We now have the equation

#2=Ax^3+Bx^2-Ax-B+C(x^3+x-x^2-1)+D(x^3+x+x^2+1)#

and then

#A+C+D=0" "#first equation #B-C+D=0" "#second equation #-A+C+D=0" "#third equation #-B-C+D=2" "#fourth equation

simultaneous solution results to

#A=0# #B=-1# #C=-1/2# #D=1/2#

#int 2/(x^4-1) dx =int(Ax+B)/(x^2+1) dx+int C/(x+1) dx+int D/(x-1) dx#

#int 2/(x^4-1) dx =int(-1)/(x^2+1) dx+int (-1/2)/(x+1) dx+int (1/2)/(x-1) dx#

#int 2/(x^4-1) dx=-tan^-1 x-1/2ln(x+1)+1/2ln(x-1)+C_0#

God bless....I hope the explanation is useful.
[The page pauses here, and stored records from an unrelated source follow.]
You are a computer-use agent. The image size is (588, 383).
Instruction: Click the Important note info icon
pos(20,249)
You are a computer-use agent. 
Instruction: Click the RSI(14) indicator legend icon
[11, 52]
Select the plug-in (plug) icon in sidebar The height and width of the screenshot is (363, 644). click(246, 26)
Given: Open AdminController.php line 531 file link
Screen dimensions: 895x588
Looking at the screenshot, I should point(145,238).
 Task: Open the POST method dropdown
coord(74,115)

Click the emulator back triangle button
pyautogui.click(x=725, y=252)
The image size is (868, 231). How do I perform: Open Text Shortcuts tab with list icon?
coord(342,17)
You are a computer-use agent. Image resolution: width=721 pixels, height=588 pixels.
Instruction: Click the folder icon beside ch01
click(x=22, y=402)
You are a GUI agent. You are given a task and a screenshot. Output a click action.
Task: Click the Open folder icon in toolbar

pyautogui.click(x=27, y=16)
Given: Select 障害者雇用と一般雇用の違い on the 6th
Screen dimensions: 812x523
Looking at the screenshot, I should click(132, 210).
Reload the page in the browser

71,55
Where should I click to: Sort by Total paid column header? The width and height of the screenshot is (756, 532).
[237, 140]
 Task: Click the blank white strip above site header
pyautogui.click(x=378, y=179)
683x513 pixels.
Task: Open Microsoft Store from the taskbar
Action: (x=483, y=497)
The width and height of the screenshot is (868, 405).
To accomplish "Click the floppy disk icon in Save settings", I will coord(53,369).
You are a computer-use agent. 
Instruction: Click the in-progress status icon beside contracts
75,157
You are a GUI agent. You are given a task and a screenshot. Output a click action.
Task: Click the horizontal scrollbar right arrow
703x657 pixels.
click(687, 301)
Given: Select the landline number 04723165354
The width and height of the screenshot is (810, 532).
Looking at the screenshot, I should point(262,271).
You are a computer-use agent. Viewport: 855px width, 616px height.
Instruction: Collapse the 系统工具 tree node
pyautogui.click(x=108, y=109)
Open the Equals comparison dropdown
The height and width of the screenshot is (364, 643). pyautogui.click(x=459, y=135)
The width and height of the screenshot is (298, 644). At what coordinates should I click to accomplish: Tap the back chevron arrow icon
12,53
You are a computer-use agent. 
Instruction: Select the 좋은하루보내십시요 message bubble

Cameron Alexander · Answer

undefined To integrate the function 2/(x^4 - 1) dx using partial fractions, you first factor the denominator as a difference of squares: (x^2 + 1)(x^2 - 1). Then, you decompose 2/(x^4 - 1) into partial fractions:

2/(x^4 - 1) = A/(x^2 + 1) + B/(x - 1) + C/(x + 1)

Next, you find the values of A, B, and C by multiplying both sides by (x^4 - 1) and simplifying:

2 = A(x^2 - 1)(x + 1) + B(x^2 + 1)(x + 1) + C(x^2 + 1)(x - 1)

After expanding and simplifying, you can equate coefficients of like terms to find A, B, and C.

Finally, once you have found the values of A, B, and C, you integrate each term separately and then sum the results to find the integral of 2/(x^4 - 1) dx.